D. Assessments will be moved to computer assessments. Children will be required to do this without keyboarding skills and little contact time with the teacher. Prolonged computer use can lead to vision problems and carpel tunnel syndrome.
E. The claim that CCSS assessments are better than other standardized tests is fallacious. For example, they were tested in 2013 in NYS and 70% of children failed them.
F. CCSS Assessments like PARCC/SBAC do not take into account the special issues of rural schools, many of which do not have enough computers or server space for the information. MANY SCHOOLS WILL BE FORCED INTO MAKING DIFFICULT BUDGET CUTS IN ORDER TO AFFORD TO THESE TESTS!
G. National standards and tests have been purposely designed to create a national marketplace for more curriculum and testing products, not to better public education. This reveals a disingenuous agenda.
5. THE CCSS FOCUSES ON 21ST CENTURY SKILLS
A. The implementation of Common Core has already begun to eliminate vocational and technical education in many districts and states. These massive cuts restrict our students’ options to explore 21st century careers.
B. The cost to implement and assess the CCSS have caused huge cuts in music, art, and hands-on science. Research overwhelmingly validates the positive effects of music and the arts for improving learning, social skills, and, ironically, test scores. Cutting hands-on science makes no sense given the importance being placed on STEM.
C. Problem solving, critical thinking, collaboration, and creativity are skills needed for the challenges of the 21st century, but they won’t be taught because they aren’t part of the CCSS assessments.
D. As the world changes rapidly, our students must be taught to be flexible in how they think. The CCSS emphasizes rote memorization and teaching to the bubble/computer tests instead of preparing them for the future.
6. THE CCSS CREATE CONSISTENT LEARNING GOALS FOR ALL STUDENTS REGARDLESS OF WHERE THEY LIVE OR GO TO SCHOOL
A. A check with the Department of Education in one’s state will show the percentage of children affected by transiency.Does this percentage warrant a standardized curriculum for all children?
B. Public school students are a highly diverse group which includes many different cultural and ethnic backgrounds, and learning difficulties. This tremendous range of needs and accommodations must be considered. No single education plan (especially one designed by mostly non-educators) is capable of meeting the needs of all children across the U.S.
C. The way that the CCSS is designed is that if a child is chronically transient, they will be behind regardless–even more so with a curriculum two grade levels above a developmentally appropriate one!

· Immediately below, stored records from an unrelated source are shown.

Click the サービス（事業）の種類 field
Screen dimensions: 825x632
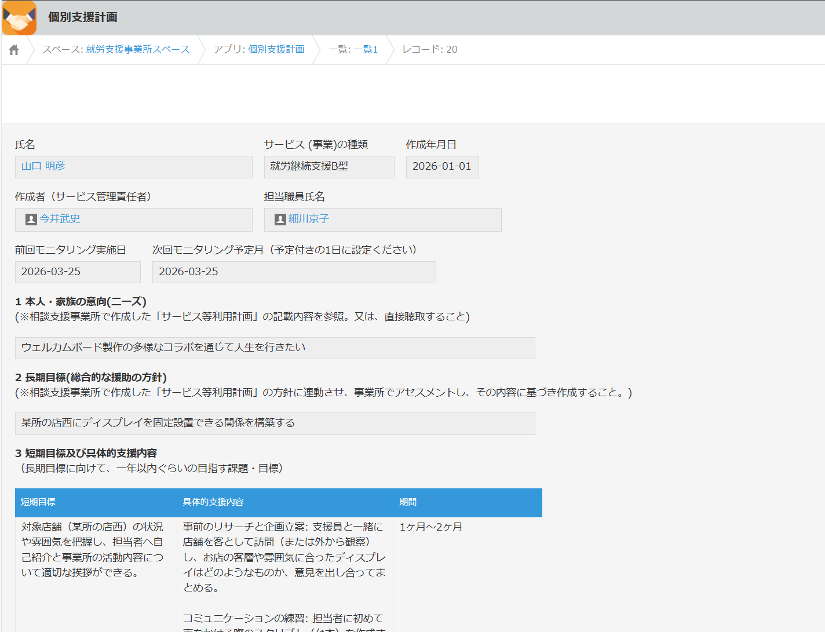328,167
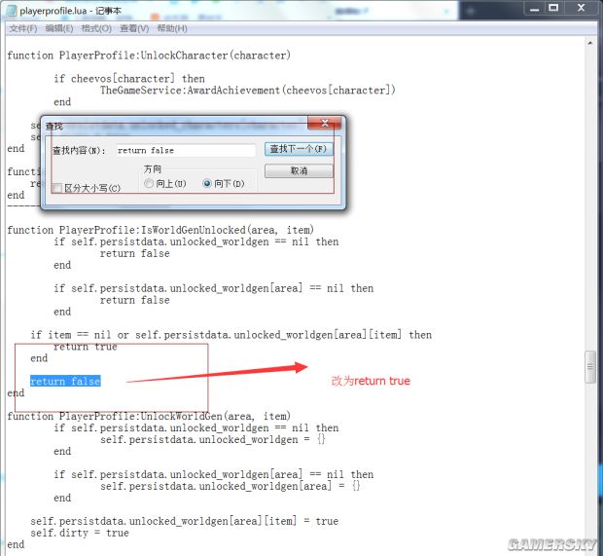Open the 格式(O) menu

click(x=95, y=28)
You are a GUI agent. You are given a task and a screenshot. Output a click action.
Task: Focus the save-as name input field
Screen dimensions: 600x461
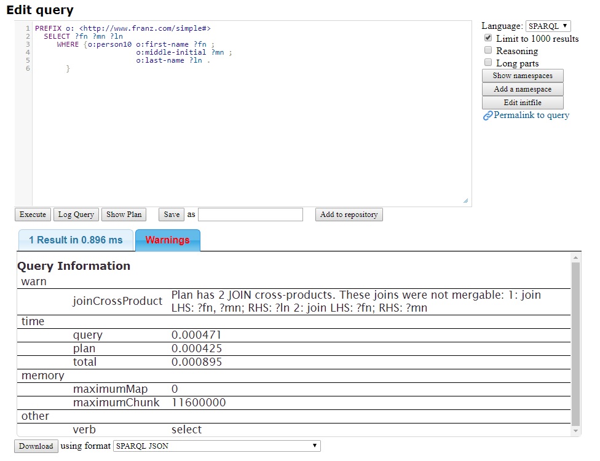(250, 215)
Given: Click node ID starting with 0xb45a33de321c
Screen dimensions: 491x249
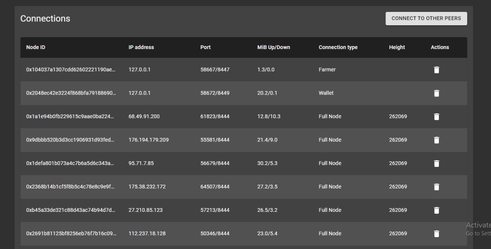Looking at the screenshot, I should tap(71, 210).
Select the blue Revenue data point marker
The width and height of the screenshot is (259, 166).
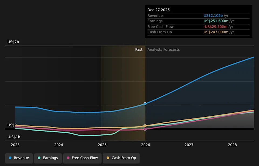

7. CCSS ARE ALIGNED TO COLLEGE AND WORKPLACE EXPECTATIONS
Research the authors of the CCSS to determine if they are authentic leaders in higher education. Google their curriculum vitae to determine the breadth and depth of their contributions to research and literature on domain-specific knowledge as it relates to future success. What are their contributions towards ensuring a free public education for all children?
8. CCSS ARE BENCHMARKED AGAINST ACADEMIC STANDARDS FROM THE WORLD’S TOP-PERFORMING COUNTRIES
A. The CCSS were not benchmarked against other countries’ standards. CCSS were created in a “top down” approach with no regard for the primary grades. Many countries do not set standards for their youngest learners.
B. If states are satisfied with their existing standards, why would communities want anything different? For example, Maryland’s schools are excellent, so why would they be forced to change their standards?
C. The world’s top performing countries don’t place much, if any, emphasis on testing. Finland has one of the best education systems in the world, and it relies on teacher autonomy and less testing in order to achieve this. These tests are nothing more than the precursor for national standardized testing. They are culturally biased, incapable of measuring non-verbal learning or complex thought, and will ultimately cost more than they’re worth .
9. The CCSS CALL FOR CHANGES IN LEARNING FOR ELA AND MATH
A. Students are not being asked to explain their thinking; they are having strategies forced upon them, and they are being tested on test strategy not thinking skills.
B. The CCSS math places students an average of two years behind math programs that exist currently. In a technological society, having less access to higher forms of math is detrimental to student advancement post high school, and places them behind for college expectations.
C. The CCSS in math are so lacking, that the only mathematician on the CCSS validation committee refused to sign off on them.
D. School districts’ budgets will be stretched so tight, there will have to be program cuts in order to buy the materials and equipment needed to teach and assess the CCSS. The economic burden on districts will be to the detriment of programs that kids need and love.
E. The companies that had the greatest input in designing CCSS will be the ones selling the textbooks and presenting (for hefty fees paid by taxpayers) at teacher training seminars.
F. Standards call for changes in testing, which means changes in learning opportunities. Most important to the CCSS are testing outcomes; therefore, learning will be restricted to what is tested.
10. CCSS DELVE DEEPER INTO CORE CONCEPTS
A. The CCSS places more emphasis on reading informational texts (government pamphlets, heater instructions, technical manuals) than on classical literature.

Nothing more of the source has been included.